Anosmia [loss of sense of smell]
Category: Illness or disabilaties
Introduction and description
Anosmia is the technical name for not being able to smell things - “an inability to perceive odours”. It may be either temporary or permanent. Loss of the sense of smell can also be partial or total, decreased ability to smell has the technical name, hyposmia.
It can be a very depressing illness, for which there is rarely a cure. Food becomes less appetising if not wholly tasteless, because the sense of taste is dependent to a large degree on the sense of smell. If you can’t smell you can’t taste anything much more than sweet and sour and salt. Life becomes a bit more dangerous because you are unaware of gas leaks or fire or bad food. And you lose links to memories. Few people realise how many memories are triggered by smells – hay, violets, the smell of babies when they are new, pine woods, books, the sea, fresh winds, roses, fresh mint, joints of meat cooking in the oven, loved people, wet dogs, after-shave, perfume ….
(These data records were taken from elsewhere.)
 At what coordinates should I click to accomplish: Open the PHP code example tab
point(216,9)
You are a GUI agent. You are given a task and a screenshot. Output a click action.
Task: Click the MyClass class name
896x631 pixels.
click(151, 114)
You feel somehow more detached from the world as if you were watching a television programme. And of course no one can see you have lost your sense of smell, so they are rarely very understanding. Go to a restaurant and friends will rarely understand that it makes not a jot of difference what you order it will all taste like wool. There is the tendency to over eat ironically because you are desperate for the taste of anything and feeling full [or drunk] makes you feel less miserable.
The common view of anosmia as ‘trivial’, means that once you have had the tests that confirm you have lost your smell, that is it. You are on your own. People with anosmia are rarely given CT scans or MRI imaging tests to see what has gone wrong. It is far more difficult for a person to receive the same types of medical aid as someone who has lost other senses, such as hearing or sight.
As you can see, I know, because I am one of them.
And people with anosmia can get ‘phantom smells’, - olfactory hallucinations - very real reminders of what a smell like coffee or baby poo was like, a sudden brief but wonderful reminder of both what they have lost, but also a sudden gift to lift their spirits.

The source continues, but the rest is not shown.